- **TO DO**:
Write the listing out again, exactly as it appears.

╭─ DATA RECORDS

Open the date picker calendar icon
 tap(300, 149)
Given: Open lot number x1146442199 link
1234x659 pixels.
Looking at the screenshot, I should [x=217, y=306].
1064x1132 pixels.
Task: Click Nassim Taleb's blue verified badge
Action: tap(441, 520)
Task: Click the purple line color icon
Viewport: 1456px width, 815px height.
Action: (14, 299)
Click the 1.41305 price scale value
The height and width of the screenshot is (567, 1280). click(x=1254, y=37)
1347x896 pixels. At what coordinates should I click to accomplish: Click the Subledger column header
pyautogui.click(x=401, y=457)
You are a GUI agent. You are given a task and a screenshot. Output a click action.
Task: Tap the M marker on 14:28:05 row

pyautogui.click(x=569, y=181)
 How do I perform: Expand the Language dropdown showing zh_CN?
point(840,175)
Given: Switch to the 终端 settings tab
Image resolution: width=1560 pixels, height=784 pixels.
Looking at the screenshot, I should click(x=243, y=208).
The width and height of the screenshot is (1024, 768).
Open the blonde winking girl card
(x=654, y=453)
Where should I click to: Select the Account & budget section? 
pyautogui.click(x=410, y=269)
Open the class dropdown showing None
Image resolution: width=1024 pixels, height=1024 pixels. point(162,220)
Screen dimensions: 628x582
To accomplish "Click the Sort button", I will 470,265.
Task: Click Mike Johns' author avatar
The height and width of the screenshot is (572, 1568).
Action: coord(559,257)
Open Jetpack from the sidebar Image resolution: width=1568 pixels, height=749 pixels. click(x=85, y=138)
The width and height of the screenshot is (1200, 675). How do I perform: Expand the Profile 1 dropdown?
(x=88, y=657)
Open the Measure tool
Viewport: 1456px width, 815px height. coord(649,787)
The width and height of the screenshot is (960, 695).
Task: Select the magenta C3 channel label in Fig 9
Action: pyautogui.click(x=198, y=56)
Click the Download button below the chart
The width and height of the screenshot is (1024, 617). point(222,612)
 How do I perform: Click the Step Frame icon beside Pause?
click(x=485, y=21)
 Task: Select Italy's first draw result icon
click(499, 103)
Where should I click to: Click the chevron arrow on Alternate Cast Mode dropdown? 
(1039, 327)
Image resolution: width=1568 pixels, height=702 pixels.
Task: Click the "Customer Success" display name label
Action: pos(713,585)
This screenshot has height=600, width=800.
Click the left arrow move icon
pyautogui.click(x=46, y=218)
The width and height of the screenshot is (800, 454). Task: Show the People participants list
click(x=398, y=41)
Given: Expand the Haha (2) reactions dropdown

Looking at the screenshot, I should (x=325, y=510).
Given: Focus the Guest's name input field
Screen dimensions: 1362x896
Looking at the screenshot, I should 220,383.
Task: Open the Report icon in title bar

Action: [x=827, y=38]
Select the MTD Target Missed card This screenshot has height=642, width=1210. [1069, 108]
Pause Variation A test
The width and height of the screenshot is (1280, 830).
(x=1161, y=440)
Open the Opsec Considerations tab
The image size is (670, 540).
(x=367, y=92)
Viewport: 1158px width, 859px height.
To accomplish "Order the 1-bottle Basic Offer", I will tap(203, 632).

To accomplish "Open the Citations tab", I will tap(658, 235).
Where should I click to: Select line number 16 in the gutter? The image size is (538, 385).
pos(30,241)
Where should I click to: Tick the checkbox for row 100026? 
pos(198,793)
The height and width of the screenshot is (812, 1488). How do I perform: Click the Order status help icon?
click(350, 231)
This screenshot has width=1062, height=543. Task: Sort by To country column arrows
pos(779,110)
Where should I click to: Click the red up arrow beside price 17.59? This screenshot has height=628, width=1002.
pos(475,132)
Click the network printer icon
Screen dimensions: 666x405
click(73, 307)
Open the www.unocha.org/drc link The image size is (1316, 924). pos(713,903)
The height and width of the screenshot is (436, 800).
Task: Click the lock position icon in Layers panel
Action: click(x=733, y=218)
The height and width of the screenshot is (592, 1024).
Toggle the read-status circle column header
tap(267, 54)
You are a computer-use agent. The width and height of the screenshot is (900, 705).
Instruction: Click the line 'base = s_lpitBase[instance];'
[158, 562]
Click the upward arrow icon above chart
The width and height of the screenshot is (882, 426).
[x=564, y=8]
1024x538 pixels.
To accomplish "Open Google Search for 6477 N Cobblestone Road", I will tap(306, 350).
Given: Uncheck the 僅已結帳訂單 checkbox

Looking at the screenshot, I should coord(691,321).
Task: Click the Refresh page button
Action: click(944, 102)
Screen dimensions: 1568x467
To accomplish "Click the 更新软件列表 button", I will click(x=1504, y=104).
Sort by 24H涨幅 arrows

╰─

- **SOLUTION FOR THIS EXERCISE**:
Open the date picker calendar icon
 tap(300, 149)
Given: Open lot number x1146442199 link
1234x659 pixels.
Looking at the screenshot, I should [x=217, y=306].
1064x1132 pixels.
Task: Click Nassim Taleb's blue verified badge
Action: tap(441, 520)
Task: Click the purple line color icon
Viewport: 1456px width, 815px height.
Action: (14, 299)
Click the 1.41305 price scale value
The height and width of the screenshot is (567, 1280). click(x=1254, y=37)
1347x896 pixels. At what coordinates should I click to accomplish: Click the Subledger column header
pyautogui.click(x=401, y=457)
You are a GUI agent. You are given a task and a screenshot. Output a click action.
Task: Tap the M marker on 14:28:05 row

pyautogui.click(x=569, y=181)
 How do I perform: Expand the Language dropdown showing zh_CN?
point(840,175)
Given: Switch to the 终端 settings tab
Image resolution: width=1560 pixels, height=784 pixels.
Looking at the screenshot, I should click(x=243, y=208).
The width and height of the screenshot is (1024, 768).
Open the blonde winking girl card
(x=654, y=453)
Where should I click to: Select the Account & budget section? 
pyautogui.click(x=410, y=269)
Open the class dropdown showing None
Image resolution: width=1024 pixels, height=1024 pixels. point(162,220)
Screen dimensions: 628x582
To accomplish "Click the Sort button", I will 470,265.
Task: Click Mike Johns' author avatar
The height and width of the screenshot is (572, 1568).
Action: coord(559,257)
Open Jetpack from the sidebar Image resolution: width=1568 pixels, height=749 pixels. click(x=85, y=138)
The width and height of the screenshot is (1200, 675). How do I perform: Expand the Profile 1 dropdown?
(x=88, y=657)
Open the Measure tool
Viewport: 1456px width, 815px height. coord(649,787)
The width and height of the screenshot is (960, 695).
Task: Select the magenta C3 channel label in Fig 9
Action: pyautogui.click(x=198, y=56)
Click the Download button below the chart
The width and height of the screenshot is (1024, 617). point(222,612)
 How do I perform: Click the Step Frame icon beside Pause?
click(x=485, y=21)
 Task: Select Italy's first draw result icon
click(499, 103)
Where should I click to: Click the chevron arrow on Alternate Cast Mode dropdown? 
(1039, 327)
Image resolution: width=1568 pixels, height=702 pixels.
Task: Click the "Customer Success" display name label
Action: pos(713,585)
This screenshot has height=600, width=800.
Click the left arrow move icon
pyautogui.click(x=46, y=218)
The width and height of the screenshot is (800, 454). Task: Show the People participants list
click(x=398, y=41)
Given: Expand the Haha (2) reactions dropdown

Looking at the screenshot, I should (x=325, y=510).
Given: Focus the Guest's name input field
Screen dimensions: 1362x896
Looking at the screenshot, I should 220,383.
Task: Open the Report icon in title bar

Action: [x=827, y=38]
Select the MTD Target Missed card This screenshot has height=642, width=1210. [1069, 108]
Pause Variation A test
The width and height of the screenshot is (1280, 830).
(x=1161, y=440)
Open the Opsec Considerations tab
The image size is (670, 540).
(x=367, y=92)
Viewport: 1158px width, 859px height.
To accomplish "Order the 1-bottle Basic Offer", I will tap(203, 632).

To accomplish "Open the Citations tab", I will tap(658, 235).
Where should I click to: Select line number 16 in the gutter? The image size is (538, 385).
pos(30,241)
Where should I click to: Tick the checkbox for row 100026? 
pos(198,793)
The height and width of the screenshot is (812, 1488). How do I perform: Click the Order status help icon?
click(350, 231)
This screenshot has width=1062, height=543. Task: Sort by To country column arrows
pos(779,110)
Where should I click to: Click the red up arrow beside price 17.59? This screenshot has height=628, width=1002.
pos(475,132)
Click the network printer icon
Screen dimensions: 666x405
click(73, 307)
Open the www.unocha.org/drc link The image size is (1316, 924). pos(713,903)
The height and width of the screenshot is (436, 800).
Task: Click the lock position icon in Layers panel
Action: click(x=733, y=218)
The height and width of the screenshot is (592, 1024).
Toggle the read-status circle column header
tap(267, 54)
You are a computer-use agent. The width and height of the screenshot is (900, 705).
Instruction: Click the line 'base = s_lpitBase[instance];'
[158, 562]
Click the upward arrow icon above chart
The width and height of the screenshot is (882, 426).
[x=564, y=8]
1024x538 pixels.
To accomplish "Open Google Search for 6477 N Cobblestone Road", I will tap(306, 350).
Given: Uncheck the 僅已結帳訂單 checkbox

Looking at the screenshot, I should coord(691,321).
Task: Click the Refresh page button
Action: click(944, 102)
Screen dimensions: 1568x467
To accomplish "Click the 更新软件列表 button", I will click(x=1504, y=104).
Sort by 24H涨幅 arrows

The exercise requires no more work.